> _Page extract_:

Op/Ed

Letter to the editor: ACSD must change, or face woeful cuts

An open letter to parents of the ACSD Community:
First of all, I feel you. You have every right to be frustrated and concerned — having to expend emotional energy on the facilities master plan/school consolidation issue yet again, even though we are in the middle of a pandemic and are already saddled with 1) trying to feel safe sending our masked children off to school, 2) trying to understand the expectations and technical details of their remote learning platforms, 3) navigating childcare or lack thereof, and 4) otherwise attempting domestic and professional normalcy with the threat of serious illness looming overhead. It’s hard enough work to advocate for your child in school, let alone feeling the need to advocate for your child’s school itself. It’s a lot to manage and —let’s face it— you feel what you feel.
— Which is what I mean to say when I share how I first felt upon encountering the petition to delay forward movement on the Facilities Master Plan, or when I heard of plans that some parents in one community are exploring options to secede from the district if their school is marked to close. I will be honest: It needled me, in part because I think these opinions tend to gather and congeal in positions of privilege. Of course a delay is desired from those who perceive their children to benefit from maintaining the status quo. Tiny classes, even blended ones may seem ideal, but students are undoubtedly affected by the limited social opportunities and altered curriculum of blended classrooms (and not all families can afford to supplement their children’s days with additional enrichment like sports and other activities). Students have not been arriving to MUMS equally prepared, and the burden of leveling the playing field routinely falls on middle school teachers. And once again, the needs of students and teachers of MUMS and MUHS are completely overshadowed by this elementary school fight. But if I’m being really candid, I will also admit that it needled me because I recognized myself in those opinions. I, like all of these folks, am the type of parent who will go to bat for my kids’ school — and they, like me, are simply doing what they think is best for their families.
True story: My children were young elementary school students at our former home in Oregon in the time of Sandy Hook. Our elementary school was twice the size of Mary Hogan, and responded with new security policies that prohibited parent entry at drop-off and required everyone to completely vacate the premises at the end of the day. Gone were the days of walking my girls to their classrooms, no more catching up with neighbors after school while our kids played on the playground.

> _Given information_:

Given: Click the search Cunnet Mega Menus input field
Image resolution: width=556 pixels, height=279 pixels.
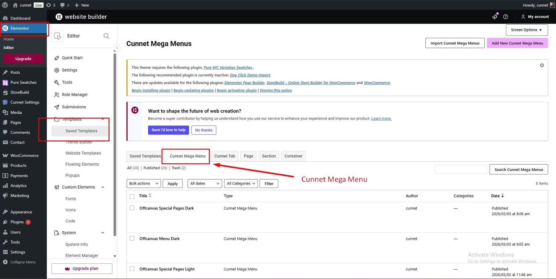Looking at the screenshot, I should [x=461, y=169].
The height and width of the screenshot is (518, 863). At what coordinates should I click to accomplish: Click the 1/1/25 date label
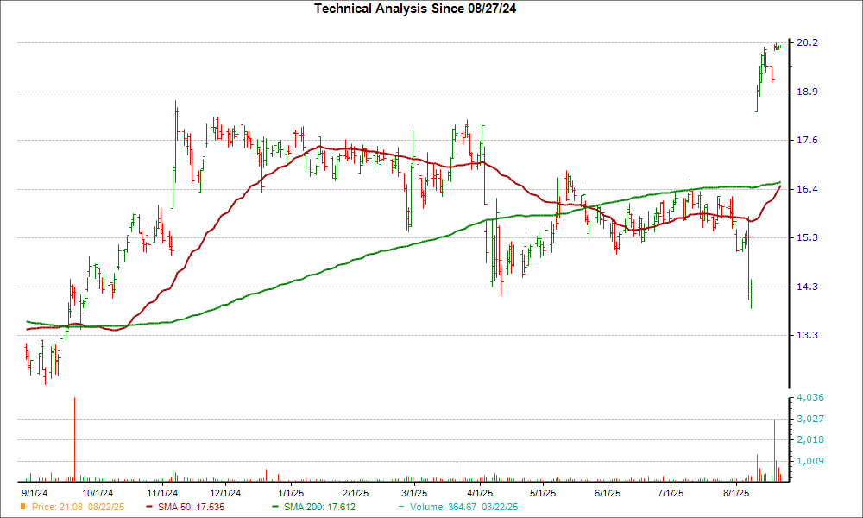tap(291, 492)
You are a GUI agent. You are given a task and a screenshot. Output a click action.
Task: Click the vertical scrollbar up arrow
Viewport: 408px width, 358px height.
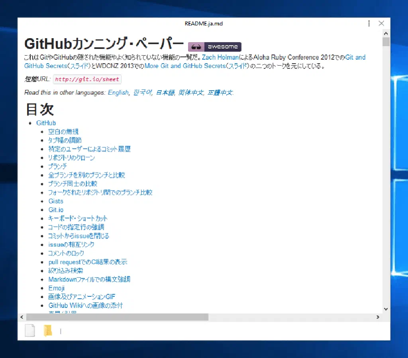point(386,34)
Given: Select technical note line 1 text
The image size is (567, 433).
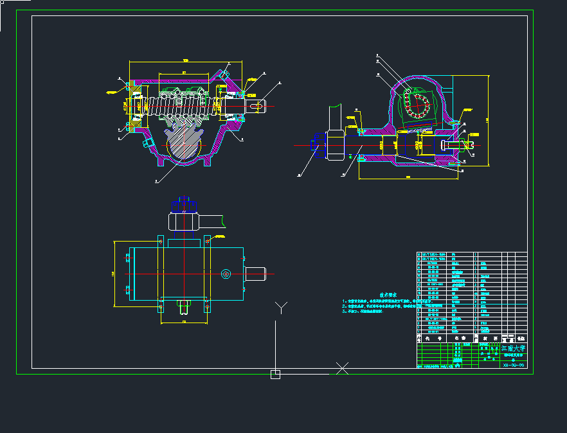Looking at the screenshot, I should tap(386, 302).
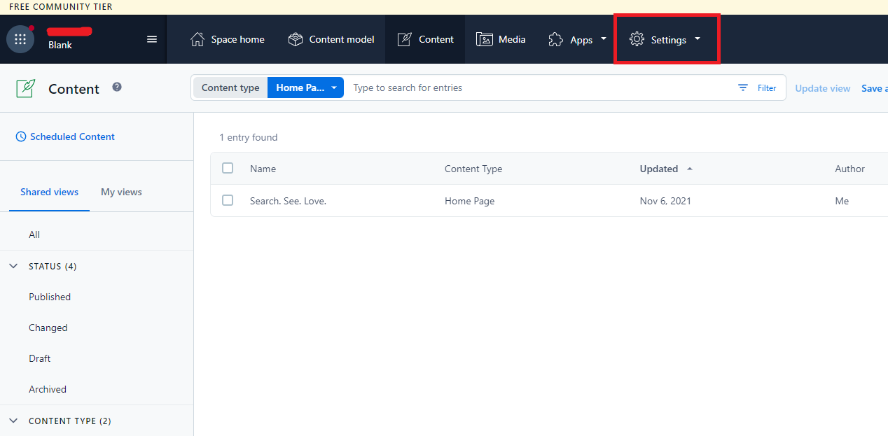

> _Set of tasks_:
1. In the letter to the editor, how did the writer's former elementary school in Oregon compare in size to Mary Hogan?
2. Update the letter to the editor between "An open letter" and "what you feel.", inclusive, so that "pandemic" becomes "health crisis".

> _Solution set_:
1. It was twice the size of Mary Hogan.

2.
An open letter to parents of the ACSD Community:
First of all, I feel you. You have every right to be frustrated and concerned — having to expend emotional energy on the facilities master plan/school consolidation issue yet again, even though we are in the middle of a health crisis and are already saddled with 1) trying to feel safe sending our masked children off to school, 2) trying to understand the expectations and technical details of their remote learning platforms, 3) navigating childcare or lack thereof, and 4) otherwise attempting domestic and professional normalcy with the threat of serious illness looming overhead. It’s hard enough work to advocate for your child in school, let alone feeling the need to advocate for your child’s school itself. It’s a lot to manage and —let’s face it— you feel what you feel.